Giorgio Napolitano als stabiler Garant
Häufig beanspruchen Staatspräsidenten in erster Linie moralische Autorität. Napolitano versteht sein Amt hingegen vor allem politisch und gilt bei aller Instabilität und Undurchschaubarkeit der italienischen Politik in den vergangenen Jahren als einziger fester Anker in Rom. Für Berlin, Wien oder Brüssel ist er ein enorm wichtiger Garant. In der Finanzkrise 2011 war es Napolitano, der den überforderten Silvio Berlusconi zum Rücktritt drängte. Oft wurde er dafür kritisiert, seine Amtsbefugnisse überdehnt zu haben. Gewiss ist er die personifizierte Stabilität im italienischen Wirrwarr.
Die jüngsten Spekulationen über einen Rücktritt zum Jahresende gelten als realistisch. Nicht einmal das Präsidialamt wollte sie in einer offiziellen Note dementieren. Dort hieß es schlicht, die zeitlichen Umstände des zweiten Mandats als Staatspräsident seien seit langem bekannt.

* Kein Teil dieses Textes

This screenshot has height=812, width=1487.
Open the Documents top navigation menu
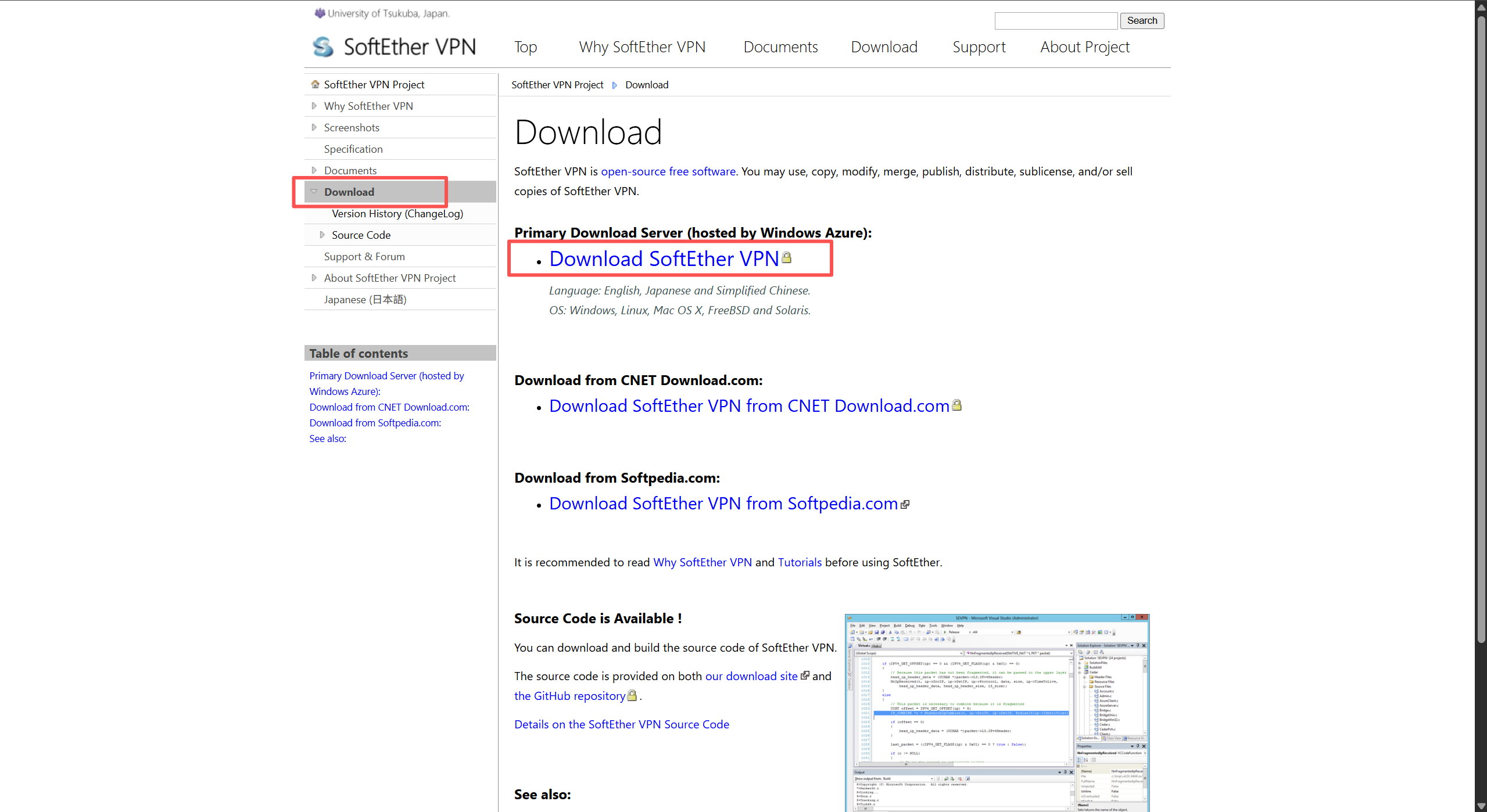click(x=780, y=47)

Napolitano will zweite Amtszeit nicht bis zum Ende ausfüllen
In Rom war es im Frühjahr drunter und drüber gegangen. Nach der Wahl Matteo Renzis zum Ministerpräsidenten konnten sich die Parteien nicht auf einen neuen Staatspräsidenten einigen. Mehrere Kandidaten fielen durch. Napolitano ließ sich zu einer zweiten Amtszeit drängen, eine nur durch die damalige gefährliche politische Blockade gerechtfertigte Praxis. Bei seiner Antrittsrede machte der Staatspräsident rasche Verfassungsreformen zur Bedingung und wies bereits auf seine schwindenden Kräfte hin. Der 89-Jährige stellte klar, dass er die zweite Amtszeit nicht bis ans Ende ausfüllen werde. Jetzt ist er müde.
Im Januar will er zurücktreten
Wenn Napolitano, wie es heißt, im Januar nach dem Ende der italienischen EU-Präsidentschaft zurücktritt, hat dieser Schritt auch weitreichende Bedeutung für das politische Gleichgewicht in Rom. Die Reformen lassen immer noch auf sich warten. Premier Renzi und seine Exekutive haben zwar erste Schritte gemacht, etwa mit der Umwandlung des Senats in eine zweitrangige Kammer. Mit dem Amtsverzicht erhöht Napolitano nun den Druck. Bis Jahresende, so Renzi jetzt, soll das Parlament über die umstrittene Arbeitsmarktreform sowie ein für beide Kammern gültiges Wahlgesetz abstimmen.
Ob dies gelingt, hängt von Silvio Berlusconi ab. Mit ihm hat Renzi einen inzwischen bröselnden Pakt für Verfassungsreformen geschlossen. Berlusconi befürchtet, Renzi werde Neuwahlen provozieren, sobald das Wahlgesetz beschlossen ist, und verweigert deshalb seine Zustimmung – typisch römische Machtspielchen. Sie sind wohl der Hauptgrund, warum Giorgio Napolitano endgültig die Nase voll hat.